Computing devices 1307, 1308, 1310, 1311 may comprise one or more decoders, which may comprise any suitable combination of hardware and/or software configured to convert data in a coded form to a form that is usable as video signals and/or audio signals or any other suitable type of data signal, or any combination thereof. The encoder may comprise any suitable combination of hardware and/or software configured to process data to reduce storage space required to store the data and/or bandwidth required to transmit the image data, while minimizing the impact of the encoding on the quality of the video or one or more images. The encoder and/or decoder may utilize any suitable algorithms and/or compression standards and/or codecs. In some embodiments, the encoder and/or decoder may be a virtual machine that may reside on one or more physical servers that may or may not have specialized hardware, and/or a cloud service may determine how many of these virtual machines to use based on established thresholds. In some embodiments, separate audio and video encoders and/or decoders may be employed.

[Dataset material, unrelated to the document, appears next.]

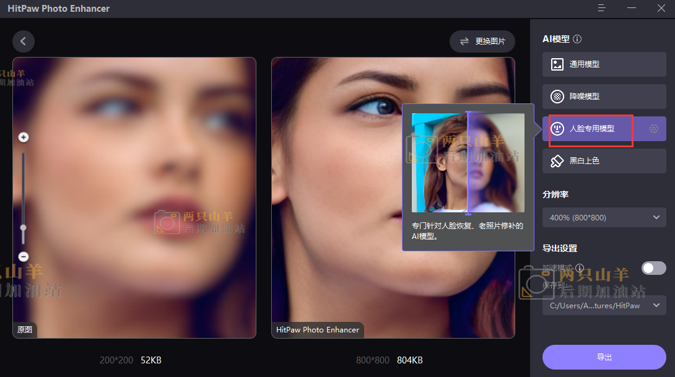Click the zoom out minus icon

24,256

FIG. 14 is a flowchart of a detailed illustrative process 1400 for encoding data for portions of a spherical media content item, in accordance with some embodiments of this disclosure. In various embodiments, the individual steps of process 1400 may be implemented by one or more components of the devices, methods, and systems of FIGS. 1-13 and may be performed in combination with any of the other processes and aspects described herein. Although the present disclosure may describe certain steps of process 1400 (and of other processes described herein) as being implemented by certain components of the devices, methods, and systems of FIGS. 1-13, this is for purposes of illustration only, and it should be understood that other components of the devices, methods, and systems of FIGS. 1-13 may implement those steps instead.

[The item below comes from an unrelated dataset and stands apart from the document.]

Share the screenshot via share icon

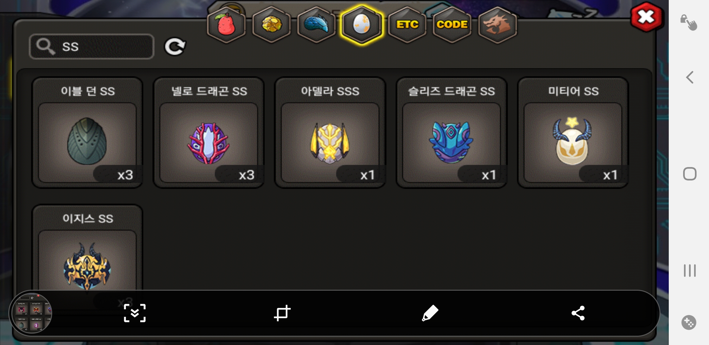click(578, 313)
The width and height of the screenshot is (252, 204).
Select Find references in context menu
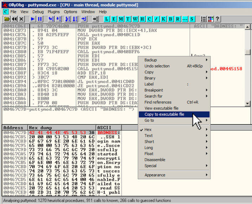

At 1402, control circuitry (e.g., control circuitry 1206 of computing device 1200 of FIG. 12 and/or control circuitry 1313 of server 1304 of FIG. 13) and/or I/O circuitry (e.g., 1202 and/or 1312 of FIG. 13) may identify a plurality of versions of a plurality of frames of a spherical media content item. For example, the spherical media content item may be coded in a plurality of versions of varying resolutions and/or qualities, as discussed in FIGS. 1-13. In some embodiments, the spherical media content item may be, for example, a live media asset, a media asset available on demand, an XR media asset, a video game, or any other suitable media asset, or any suitable combination thereof. In some embodiments, the encoding discussed at 1404 may include coding and/or identifying the plurality of versions of the plurality of frames of the spherical media content item at 1402.
At 1404, the control circuitry may encode the plurality of versions of the plurality of frames to obtain encoding data. For example, the control circuitry may employ any of the techniques discussed in FIGS. 1-13 (e.g., SHVC and/or any other suitable codecs) to obtain any suitable combination of encoding data, e.g., GOPs, residual, block intra frames and/or tiles. Such encoding may be done ahead of time, e.g., prior to providing content to users, such as in the case of on-demand content, or in real time, e.g., for live content. Frames or pictures of the GOPs may comprise I-tiles, B-tiles, P-tiles, residual data, or any other suitable data, or any suitable combination thereof. As described in FIG. 1, the control circuitry may cause certain portions, e.g., B-frames, not to have residual data in a corresponding companion stream (e.g., B-frames 130, 132 lacking companion streams, while I-frame 128 and P-frame 134 of the GOP include residual data 142 and 144, respectively). As described in FIG. 1, the control circuitry may cause certain portions, e.g., B-frames 150 and 156 preceding another B-frame, not to have block intra data, whereas other portions, e.g., B-frames 152 and 158 preceding a P-frame, may be provided with a companion stream. In some embodiments, the lowest quality of each resolution may include block intra as a companion stream, whereas the higher quality and/or other higher qualities may be provided with residual data as a companion stream, e.g., in accordance with SHVC.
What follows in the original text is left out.